During the last recession in 2002, the Bush Administration sent $770 million in one-time budget support to Ohio, half of it tied directly to shoring up Medicaid, the federal-state health insurance fund of last resort for the poor and infirm. The state went through it quickly.
This year, the nation's governors have urged Mr. Obama to come up with a total package of $100 billion, and Mr. Strickland expects Ohio's share of that to be far more than $770 million.
David Hansen, president of the conservative Buckeye Institute for Public Policy Solutions, said Ohio made wrong decisions like raising taxes during the last recession. The current situation, as bad as it is, should be seen as an opportunity to right the ship of state that should smoothly sail after this recession ends, he said.
"We made all these commitments," said Mr. Hansen. "Look at Medicaid. We expanded Medicaid when Ohio itself wasn't particularly expanding. We expanded the number of people covered under a strategy that government should provide health services. We did not work hard enough to control what government should be doing and spending."

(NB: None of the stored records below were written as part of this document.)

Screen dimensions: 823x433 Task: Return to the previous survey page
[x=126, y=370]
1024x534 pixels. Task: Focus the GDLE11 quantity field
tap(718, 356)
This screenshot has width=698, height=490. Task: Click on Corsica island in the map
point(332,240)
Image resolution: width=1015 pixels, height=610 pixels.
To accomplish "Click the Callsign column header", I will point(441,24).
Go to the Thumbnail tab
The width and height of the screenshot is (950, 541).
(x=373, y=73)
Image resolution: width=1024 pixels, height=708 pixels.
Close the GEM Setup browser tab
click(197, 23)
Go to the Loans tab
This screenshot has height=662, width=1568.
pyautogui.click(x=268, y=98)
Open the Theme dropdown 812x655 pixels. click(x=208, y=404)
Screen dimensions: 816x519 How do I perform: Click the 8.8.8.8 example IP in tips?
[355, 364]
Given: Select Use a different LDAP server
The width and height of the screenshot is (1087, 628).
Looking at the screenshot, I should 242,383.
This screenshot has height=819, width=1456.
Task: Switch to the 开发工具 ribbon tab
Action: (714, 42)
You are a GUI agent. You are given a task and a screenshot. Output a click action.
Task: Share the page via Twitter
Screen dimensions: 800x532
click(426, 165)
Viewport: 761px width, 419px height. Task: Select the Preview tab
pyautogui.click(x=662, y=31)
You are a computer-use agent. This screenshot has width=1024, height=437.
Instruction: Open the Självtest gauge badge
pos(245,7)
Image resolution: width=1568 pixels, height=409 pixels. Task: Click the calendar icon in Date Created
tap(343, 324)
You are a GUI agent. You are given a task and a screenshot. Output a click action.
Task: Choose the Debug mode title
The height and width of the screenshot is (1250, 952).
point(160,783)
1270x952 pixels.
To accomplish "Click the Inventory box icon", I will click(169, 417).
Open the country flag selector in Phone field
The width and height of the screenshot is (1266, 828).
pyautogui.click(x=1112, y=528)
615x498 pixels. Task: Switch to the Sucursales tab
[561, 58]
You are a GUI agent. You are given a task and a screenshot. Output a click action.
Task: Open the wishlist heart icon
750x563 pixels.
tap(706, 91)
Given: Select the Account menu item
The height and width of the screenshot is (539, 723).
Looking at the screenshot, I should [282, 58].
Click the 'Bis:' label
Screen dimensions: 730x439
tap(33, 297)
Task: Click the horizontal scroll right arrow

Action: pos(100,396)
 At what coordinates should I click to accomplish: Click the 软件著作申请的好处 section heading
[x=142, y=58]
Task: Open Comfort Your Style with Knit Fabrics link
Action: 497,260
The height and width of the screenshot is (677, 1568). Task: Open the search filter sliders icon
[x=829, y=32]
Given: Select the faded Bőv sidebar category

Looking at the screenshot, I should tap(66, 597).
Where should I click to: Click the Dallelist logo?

The nightmarish scenarios have been presented at a time when the state has just entered face-to-face bargaining with the largest of its state employee unions, the Ohio Civil Service Employees Association. The union represents about 35,000 of Ohio's 61,000 employees, and its contract typically serves as the blueprint for those of the smaller unions to follow.
The association's contract will expire in February.
"We have kept OCSEA well-informed through its executive board as the [governor's] cabinet has been," said Ron Sylvestor, spokesman for the Ohio Department of Administrative Services.
"The story has gotten worse as the year has progressed. The budget situation is looming large over these negotiations."